══ Extracted information ══
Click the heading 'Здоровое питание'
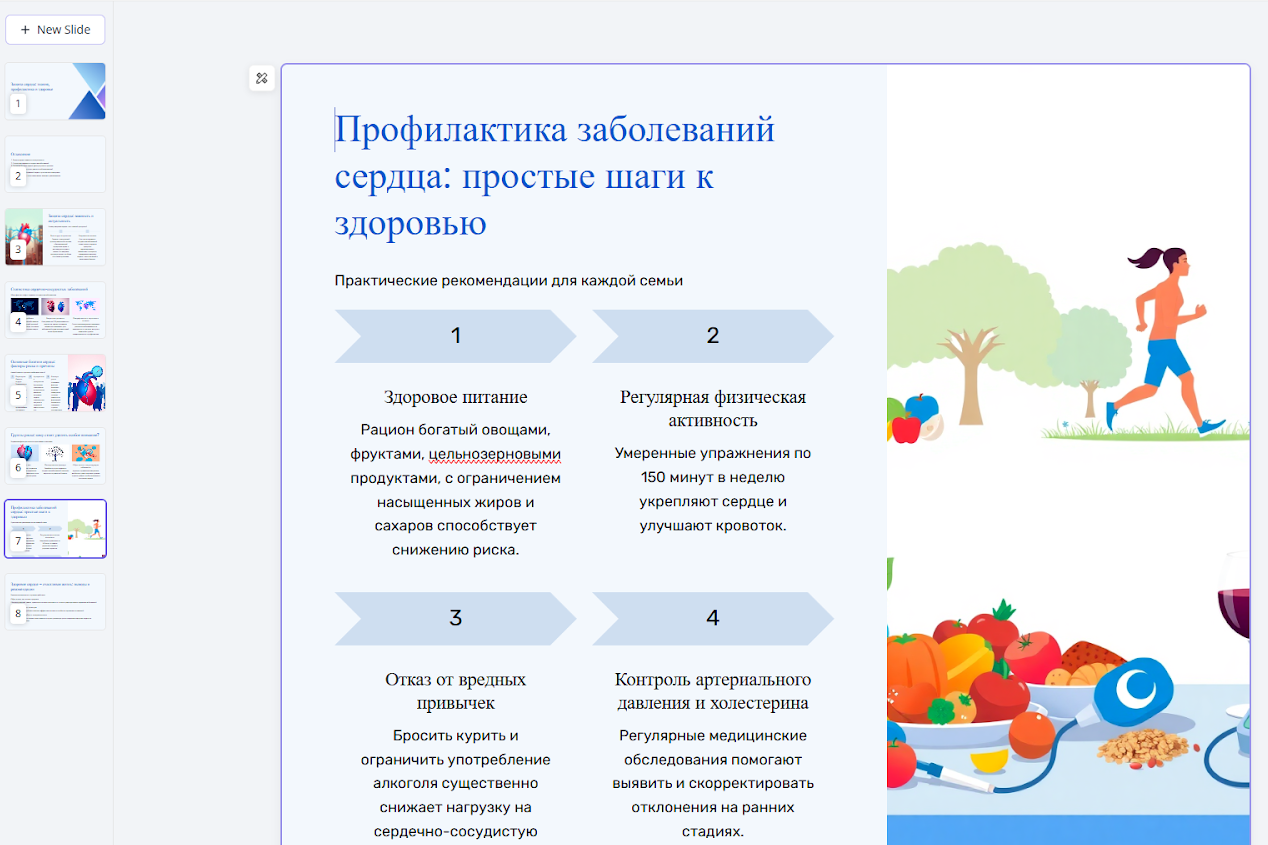point(455,397)
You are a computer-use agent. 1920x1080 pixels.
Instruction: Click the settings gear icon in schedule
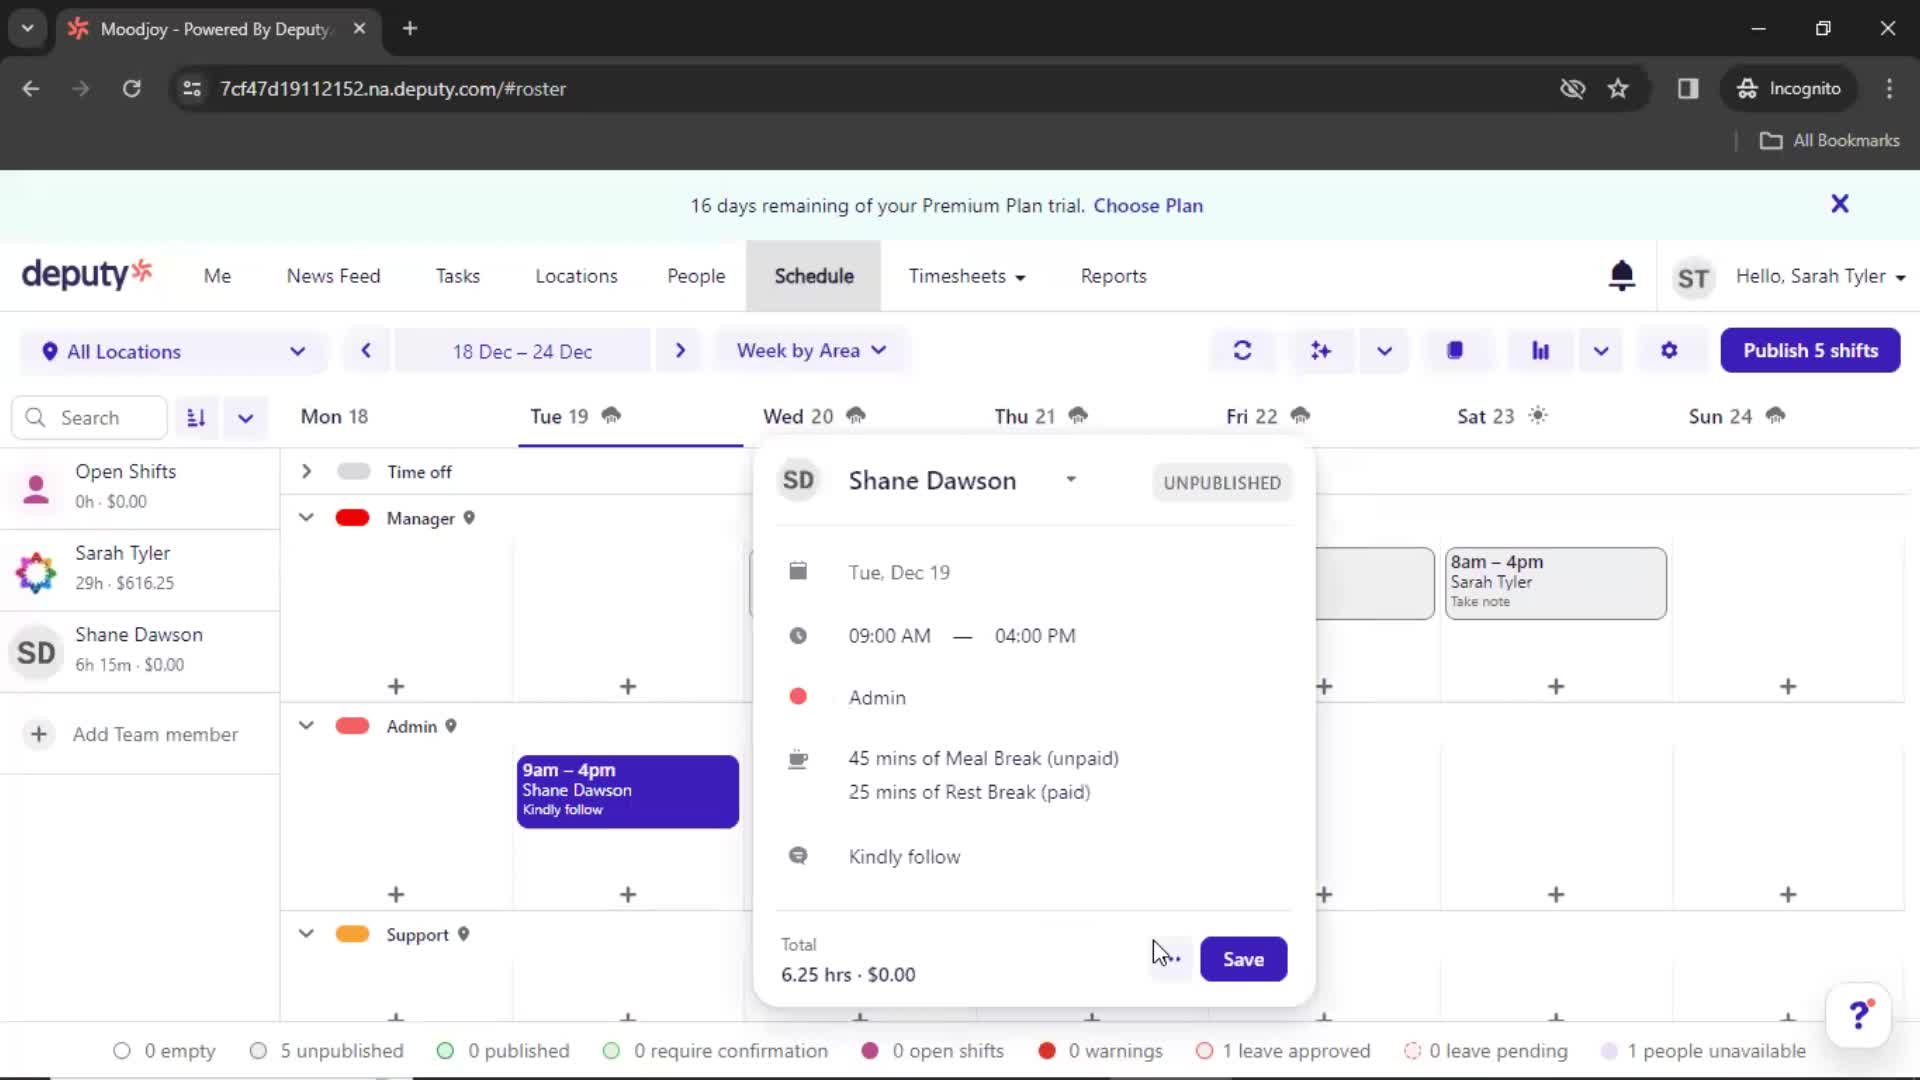point(1667,351)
═══
Exercise requirements: Collect each line in the listing above that contains the string "Click", matching case exactly.

Full solution:
Click the heading 'Здоровое питание'
Instruction: Click the settings gear icon in schedule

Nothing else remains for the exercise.